The Student Confederation, AU's student government and the organizer of the project, was unaware about the Salvation Army's policy of not providing benefits to unmarried partners until two weeks ago, according to SC Vice President Marguerite Meyer. The SC provided alternative volunteer sites for students after the Salvation Army's policy was realized.
"The Salvation Army is well-known for their great work but it never occurred to us to look at their policies," Meyer said.
In 2001, the Salvation Army rescinded a decision that allowed its San Francisco division to offer domestic partner health benefits to unmarried employees with partners. By not upholding San Francisco's Equal Benefits Ordinance, they lost millions of dollars in municipal contracts, which would have been provided as an incentive to uphold the ordinance.

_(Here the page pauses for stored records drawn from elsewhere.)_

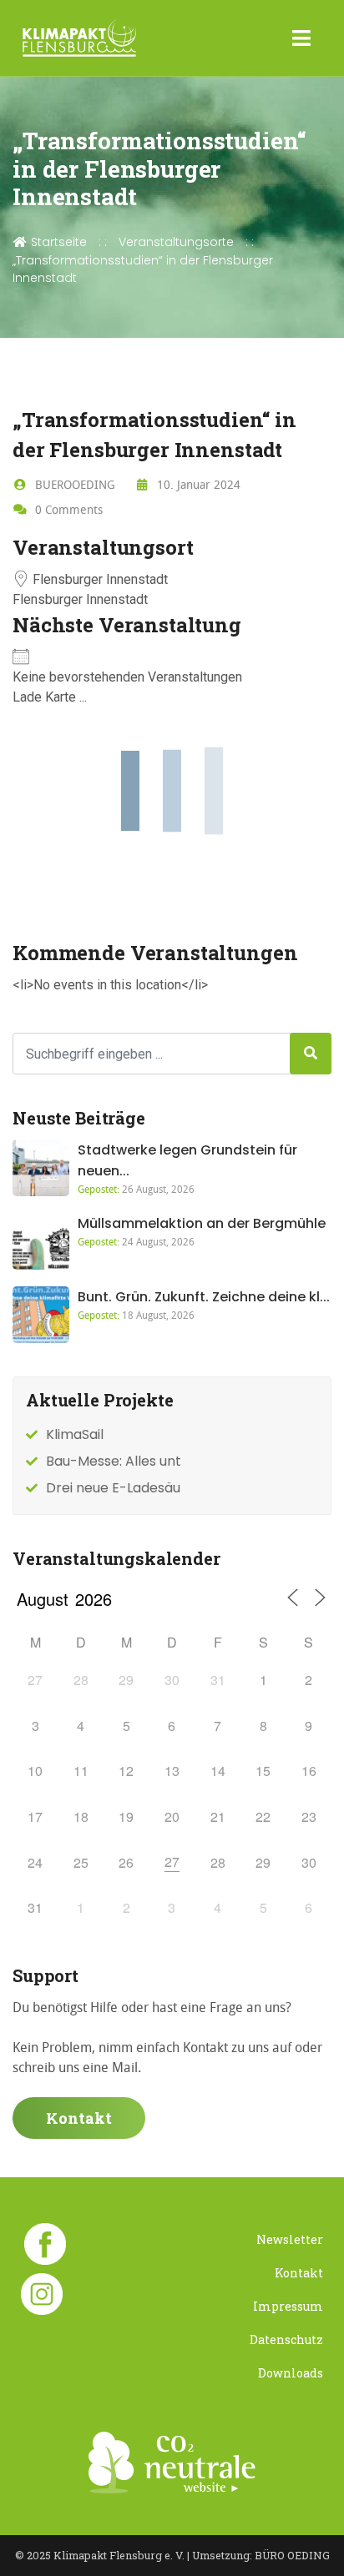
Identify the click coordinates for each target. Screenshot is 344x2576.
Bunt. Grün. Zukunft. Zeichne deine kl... (204, 1296)
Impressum (288, 2306)
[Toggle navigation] (301, 38)
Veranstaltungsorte (176, 242)
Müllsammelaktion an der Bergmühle (202, 1223)
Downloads (290, 2373)
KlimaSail (75, 1434)
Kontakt (79, 2118)
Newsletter (289, 2239)
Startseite (57, 242)
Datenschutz (286, 2339)
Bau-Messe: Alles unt (113, 1461)
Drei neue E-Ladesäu (113, 1487)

Chris Salazar, president of the Class of 2005, was upset when he was asked to co-sponsor the service project a few of weeks ago.

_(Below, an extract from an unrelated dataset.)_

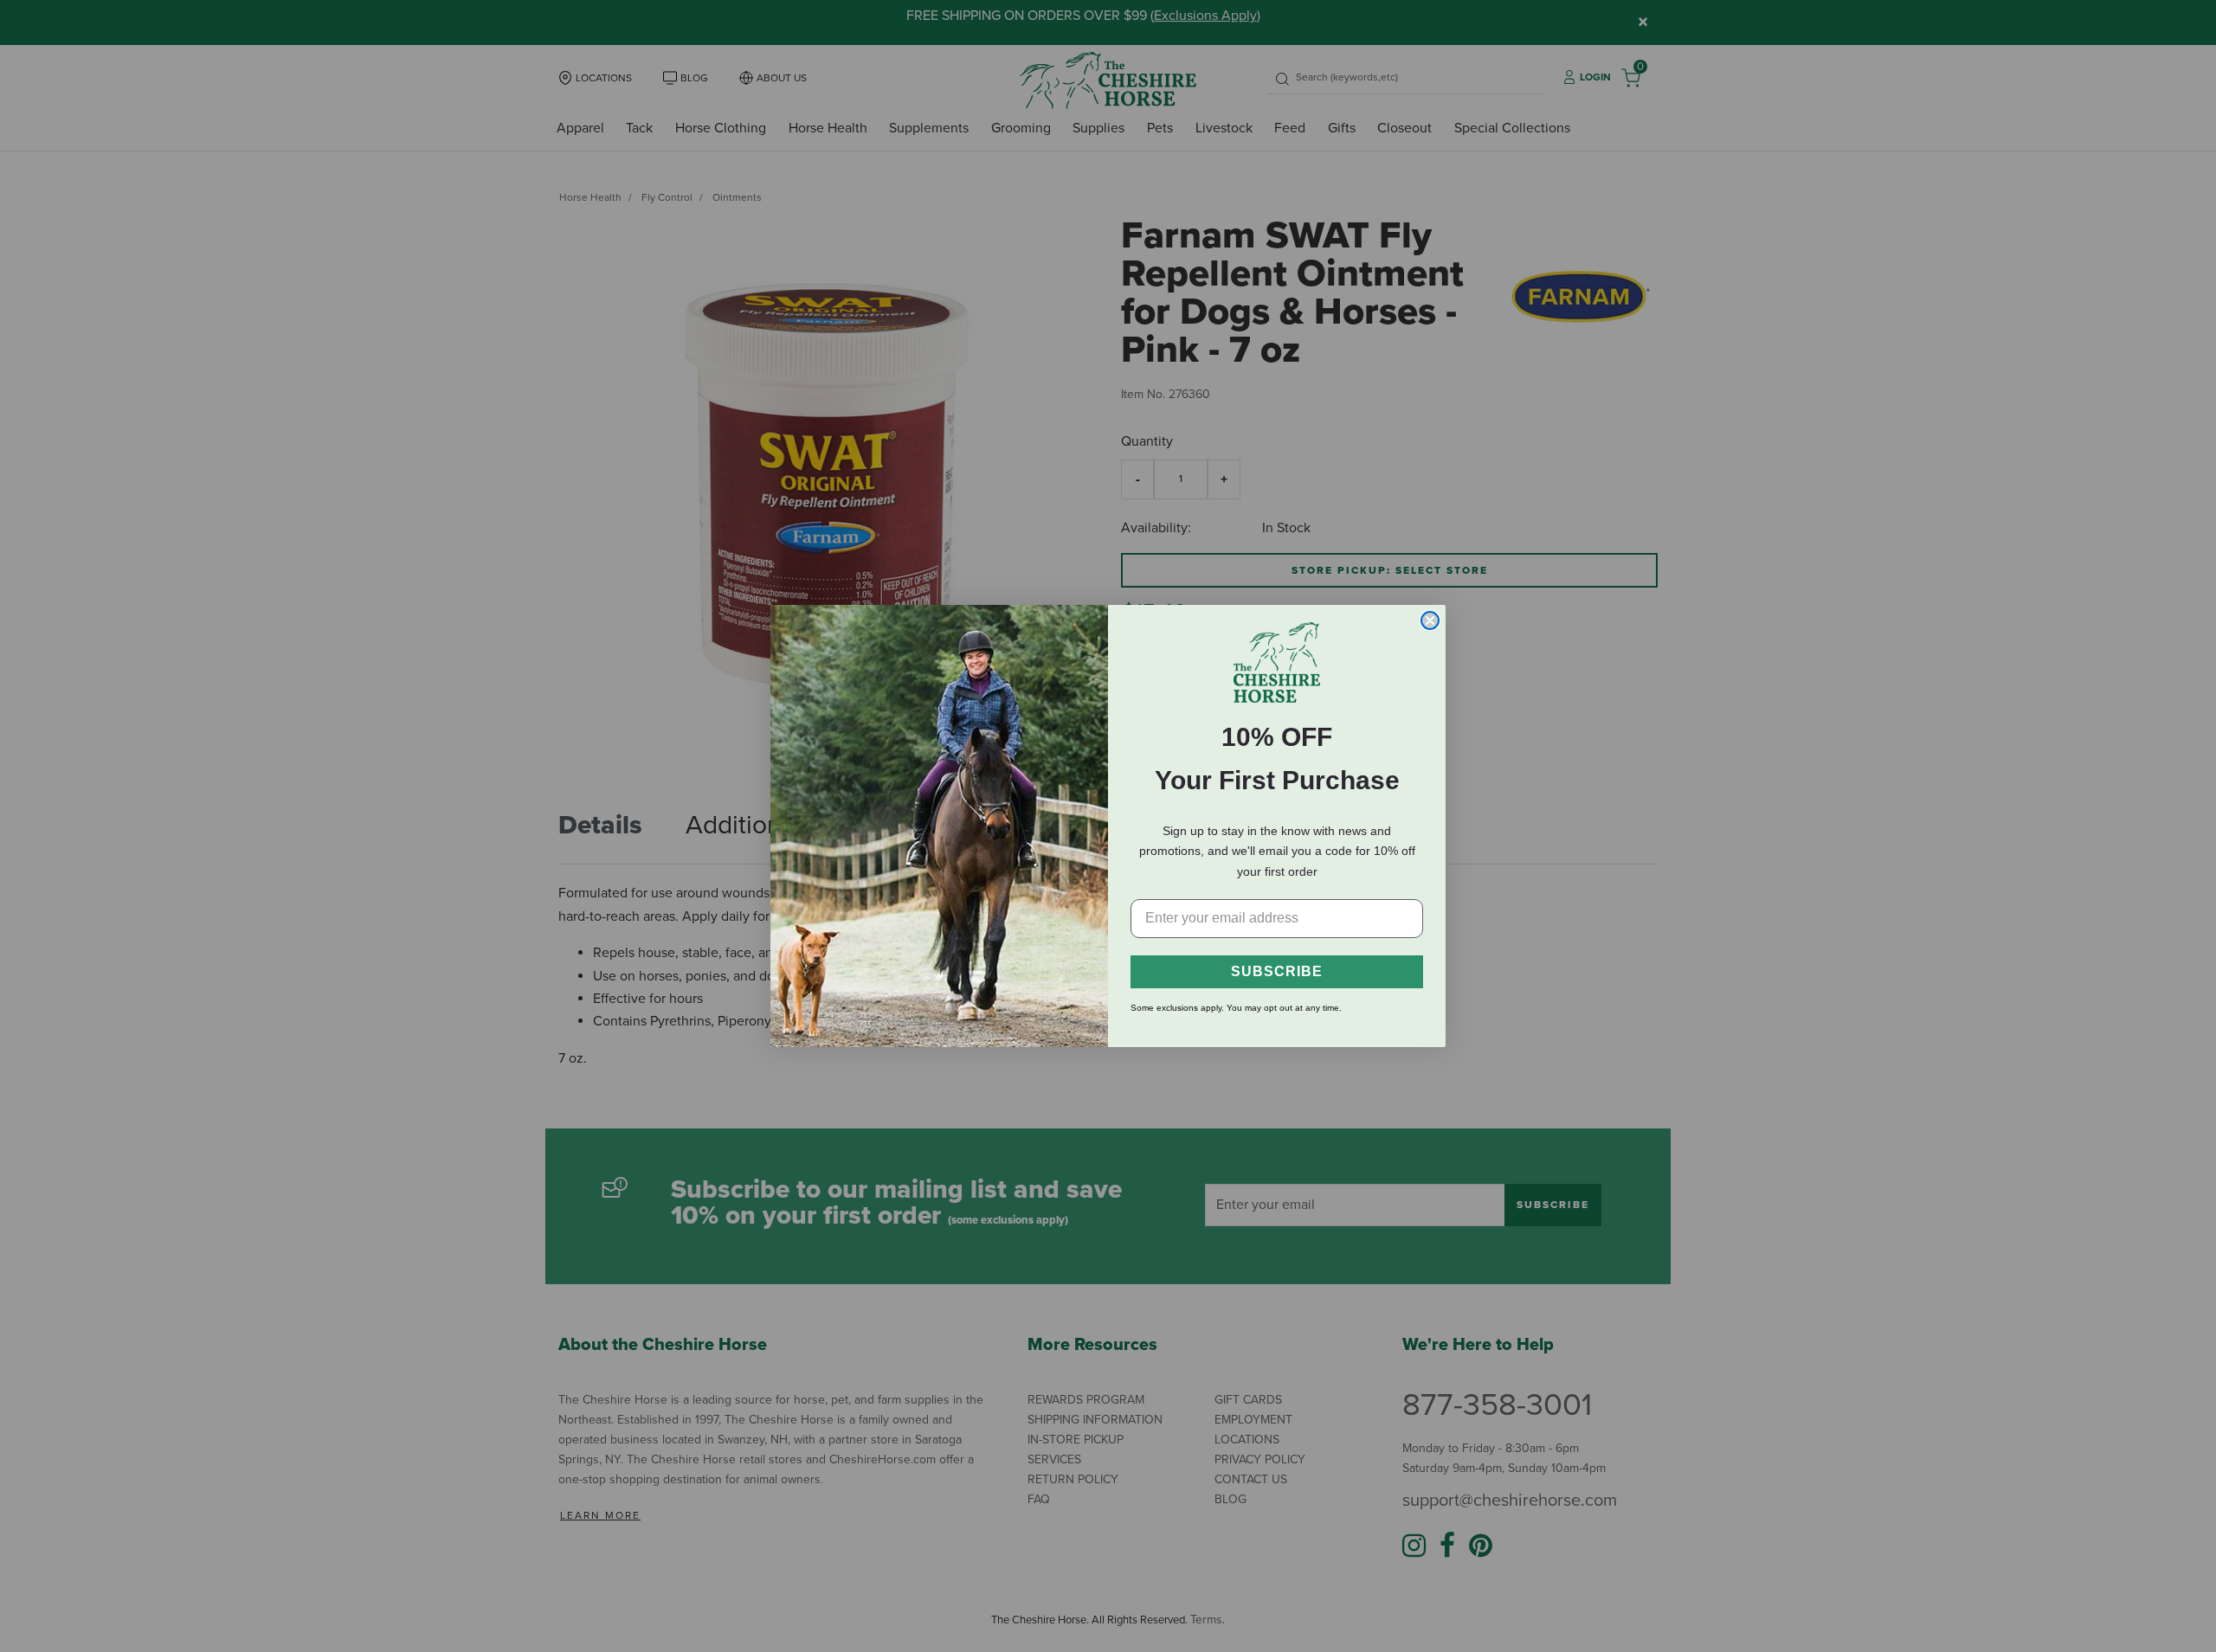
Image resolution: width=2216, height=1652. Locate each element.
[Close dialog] (1430, 620)
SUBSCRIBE (1277, 971)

"I said that I wouldn't do it, not because I am gay but because I was acting in the best interest of my class," Salazar said. "I am not trying to be anti-Sept. 11 community service project, but everyone should be coming together, straight and gay, and be represented."
According to Salazar, he called up the Class of 2004 and College Democrats as well as other faculty members and the Community Service Office about not supporting the event.
The College Democrats decided to join the Class of 2005 in not sponsoring the event.
"The primary venue conflicted with the ideology of not discriminating on the basis of sexual orientation, something the [AU] College Democrats believe strongly in," said President of College Democrats Noah Black.
AU Queers and Allies President Christine Neejer also addressed the issue.
"Originally, I wasn't going to make a big deal about the incident, but a couple of people came to us upset," Neejer said. "People were upset, who wanted to participate in the project, but what cost do they have to pay to participate in something that is really supposed to bring unity?"
Most campus groups did not know about the Salvation Army's stance, according to Salazar.
"It would have been a bold political statement if organizations like the Class of 2004 had stepped down from sponsoring the event," Salazar said. "But it's understandable ... since it was for community service."
After Salazar approached Meyer the SC provided alternative volunteer opportunities at organizations that the SC says are non-discriminatory. These include helping children from 3 to 8 p.m. today at Hopkins Branch of the Boys and Girls Club in Southeast D.C. and beautification projects from 1 to 8 p.m. today with the Washington Parks and People.
"I hope people will see that some decisions are not only limited to just being racially sensitive or religious sensitive but also gender sensitive and sexual orientation sensitive," Salazar said.
Salazar would like event planners to be more cautious of the values of the organizations they work with in the future.
"Not everyone needs to be an activist for every issue but everyone should at least be aware ," Salzar said.
The SC, Class of 2004, College Republicans, Alpha Phi Omega, School of International Service, X-Cetera and University Chaplain's Office sponsor the Salvation Army project to remember victims of Sept. 11.